Tribune. Alors que l'Assemblée générale des Nations unies convoque ce jeudi un «Dialogue de haut niveau sur le financement du développement», dix organisations alertent sur les enjeux de la dette et les risques liés à l'évasion fiscale des multinationales.
La rencontre de haut niveau consacrée au financement du développement et aux enjeux économiques sera-t-elle la grande oubliée de la semaine de sommets à l’ONU ? Alors que de nombreux et nombreuses chef·fes d’État vont probablement vouloir se mettre en avant en promettant de lutter contre les dérèglements climatiques ou mettre en place les politiques publiques nécessaires à l’atteinte des objectifs du développement durable, seront-ils et elles également présent·es et engagé·es pour modifier le système économique et financier international et dégager les moyens nécessaires à la mise en œuvre de leurs promesses ?
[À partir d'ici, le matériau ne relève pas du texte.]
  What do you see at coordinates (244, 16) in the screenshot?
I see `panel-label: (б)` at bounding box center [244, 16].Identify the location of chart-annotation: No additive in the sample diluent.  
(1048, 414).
Les États ont besoin de ressources, alors que le remboursement des dettes menace directement la capacité de nombreux pays à assurer le financement de leurs services publics, et les pratiques d’évasion fiscale des multinationales frappent plus durement encore les pays en développement. Pourtant, ces enjeux risquent fort de demeurer les parents pauvres des discussions à l’ONU où sont réunis la plupart des états du monde.
La crise de la dette des années 1980 avait frappé des États d’Afrique, d’Amérique latine et d’Asie, engendrant ainsi une «décennie perdue» pour le développement de ces pays. Trente ans plus tard, les niveaux d’endettement explosent à nouveau dans les pays pauvres : la dette extérieure publique des pays en développement a doublé entre 2000 et 2017, d’après le FMI. Dans le même temps, les multinationales pratiquent l’évasion fiscale de façon industrielle et les pays du Sud en sont les premières victimes. Elles paient moins d’impôts qu’avant la crise de 2008. D’après l’économiste Gabriel Zucman, jusqu’à 40% de leurs bénéfices sont localisés dans les paradis fiscaux.
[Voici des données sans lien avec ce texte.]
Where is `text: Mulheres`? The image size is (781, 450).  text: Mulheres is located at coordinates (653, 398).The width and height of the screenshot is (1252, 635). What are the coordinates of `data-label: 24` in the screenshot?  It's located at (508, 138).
Besoin de restructuration des dettes
Le dernier grand sommet sur le financement du développement d’Addis Abeba en 2015, quelques mois avant la COP 21 et l’Accord de Paris, devait permettre de répondre à ces enjeux. Malheureusement, les pays les plus riches du monde avaient refusé que des solutions structurelles soient discutées et adoptées dans le cadre onusien, préférant conserver le pouvoir détenu au sein d’espaces restreints comme le Club de Paris ou l’OCDE. Ce refus d’espaces universels et inclusifs s’est accompagné d’un appel inconditionnel au secteur privé pour financer les enjeux cruciaux de nos sociétés, sans garde-fou ou encadrement assurant le respect des droits humains et de l’environnement.
Aujourd’hui, les appels à un mécanisme international indépendant de restructuration des dettes se multiplient. Cela permettrait de résoudre les situations de crise en reconnaissant la co-responsabilité des emprunteurs et des créanciers, la primauté des droits humains, et de combler cette vieille lacune dans l’architecture financière internationale, à laquelle le Club de Paris n’a pas su apporter de réponse. La création d’un organisme intergouvernemental sur les questions fiscales, qui avait tenu en haleine les négociations jusqu’à la toute fin 2015, est toujours demandée par de nombreux États du Sud, alors que les négociations sur les règles fiscales en cours à l’OCDE risquent de traiter une partie minime du problème et de favoriser une nouvelle fois les intérêts des seuls pays riches.
Les crises environnementales et sociales sont de plus en plus dramatiques : les pays riches comme la France ne peuvent plus s’accaparer les espaces de décisions sur les enjeux économiques. Sous couvert d’efficacité et de technicité, ils privent la plupart des pays du monde de la possibilité de traiter des enjeux qui les concernent directement. Cela pourrait entraîner la multiplication d’initiatives concurrentes de la part des pays exclus, alors que les défis majeurs de notre planète nécessitent une convergence et une ambition universelles.
SIGNATAIRES : - CCFD-Terre Solidaire - Attac - Oxfam France - Survie - Sherpa - Anticor - Solidaires finances publiques - Crid - OCTFI (Observatoire citoyen pour la transparence financière internationale) - Réseau foi et justice Afrique Europe.